ゆく川の流れは
目的地へ来る途中に見た川へ向かう。
彼はついてこなかった。
川岸に立つと水が轟々と流れる様子になんとなく心が落ち着いた。
彼に愛を告げれば、彼は愛の価値を学んでくれると思っていた。
だがそれは間違いだったようだ。
“愛している”という言葉は彼の心を溶かすどころか、さらに頑なにさせてしまった。
永遠は笑みを浮かべた。それがクリスチャンがよく浮かべる表情とそっくりなことを永遠は知らない。

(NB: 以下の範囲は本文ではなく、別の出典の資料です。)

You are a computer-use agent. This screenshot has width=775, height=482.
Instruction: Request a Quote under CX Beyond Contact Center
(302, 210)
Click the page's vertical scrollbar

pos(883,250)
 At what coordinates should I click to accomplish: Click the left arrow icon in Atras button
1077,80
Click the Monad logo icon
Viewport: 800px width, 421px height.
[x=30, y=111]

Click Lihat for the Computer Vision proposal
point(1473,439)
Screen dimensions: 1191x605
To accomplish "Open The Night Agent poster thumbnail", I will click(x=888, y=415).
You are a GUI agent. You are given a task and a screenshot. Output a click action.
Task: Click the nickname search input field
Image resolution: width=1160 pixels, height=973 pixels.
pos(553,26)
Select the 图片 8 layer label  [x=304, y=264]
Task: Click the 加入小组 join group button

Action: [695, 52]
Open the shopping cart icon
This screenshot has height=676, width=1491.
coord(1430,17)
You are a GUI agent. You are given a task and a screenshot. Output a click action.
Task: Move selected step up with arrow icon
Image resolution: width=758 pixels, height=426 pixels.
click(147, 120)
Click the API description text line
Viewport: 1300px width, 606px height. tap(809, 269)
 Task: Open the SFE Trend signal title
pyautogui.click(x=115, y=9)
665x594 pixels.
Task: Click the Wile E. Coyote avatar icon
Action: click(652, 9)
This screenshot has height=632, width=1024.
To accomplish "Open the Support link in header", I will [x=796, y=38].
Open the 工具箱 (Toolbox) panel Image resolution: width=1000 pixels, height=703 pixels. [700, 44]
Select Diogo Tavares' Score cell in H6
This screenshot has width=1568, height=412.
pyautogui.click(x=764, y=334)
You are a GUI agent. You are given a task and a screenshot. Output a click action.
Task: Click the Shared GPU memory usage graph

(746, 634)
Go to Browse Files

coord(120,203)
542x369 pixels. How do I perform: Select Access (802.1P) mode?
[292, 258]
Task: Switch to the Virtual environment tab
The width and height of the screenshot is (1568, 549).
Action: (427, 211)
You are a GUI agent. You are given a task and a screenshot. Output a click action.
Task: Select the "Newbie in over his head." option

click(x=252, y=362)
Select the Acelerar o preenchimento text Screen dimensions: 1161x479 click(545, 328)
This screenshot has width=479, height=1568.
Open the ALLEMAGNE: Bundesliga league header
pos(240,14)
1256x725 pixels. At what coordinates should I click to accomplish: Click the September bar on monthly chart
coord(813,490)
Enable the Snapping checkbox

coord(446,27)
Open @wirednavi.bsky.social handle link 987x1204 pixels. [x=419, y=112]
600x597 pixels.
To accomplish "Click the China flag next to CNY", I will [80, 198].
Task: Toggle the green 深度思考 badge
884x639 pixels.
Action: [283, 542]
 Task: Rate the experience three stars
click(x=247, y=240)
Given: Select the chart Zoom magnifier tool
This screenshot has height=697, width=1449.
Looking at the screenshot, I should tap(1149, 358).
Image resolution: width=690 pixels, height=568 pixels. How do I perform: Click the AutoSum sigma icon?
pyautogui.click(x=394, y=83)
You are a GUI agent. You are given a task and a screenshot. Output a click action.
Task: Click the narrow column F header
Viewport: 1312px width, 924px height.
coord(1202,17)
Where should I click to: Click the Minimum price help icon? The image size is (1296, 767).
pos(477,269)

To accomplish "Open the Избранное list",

もとはといえば私がいけなかったのかもしれない。多くを望みすぎたから。
彼とは三ヶ月限りの契約だったのに永遠を望んでしまった。
人恋しくて一緒にいてほしかっただけなのに彼の心を望んでしまった。
もう彼を困らせるのはやめにしよう。
川べりにしゃがみこみカップに水を汲んだ。そっとブリスから貰った花を生ける。
ブリスはこの花を摘むのにどれほど苦労したことだろう?
彼の服が汚れていたのも頷ける。ピクニックの道すがら、花と名のつくものは一本たりとも目に付かなかったのだから。
カップの水に波紋が広がった。
あぁ、私は愚かだ…。
熱い雫が次から次へと転がり落ちる。
だめだ、止められない。
カップをわきに置き、手で顔を覆う。
こんな顔では二人の元に戻れない。だけど遅くなれば心配して探しに来てしまうだろう。
心を落ち着けようと、立ち上がり深呼吸を繰り返す。
それでも心が頭を裏切り嗚咽が漏れた。
そんな時、小さく震える背中に何かがぶつかって永遠はバランスを崩した。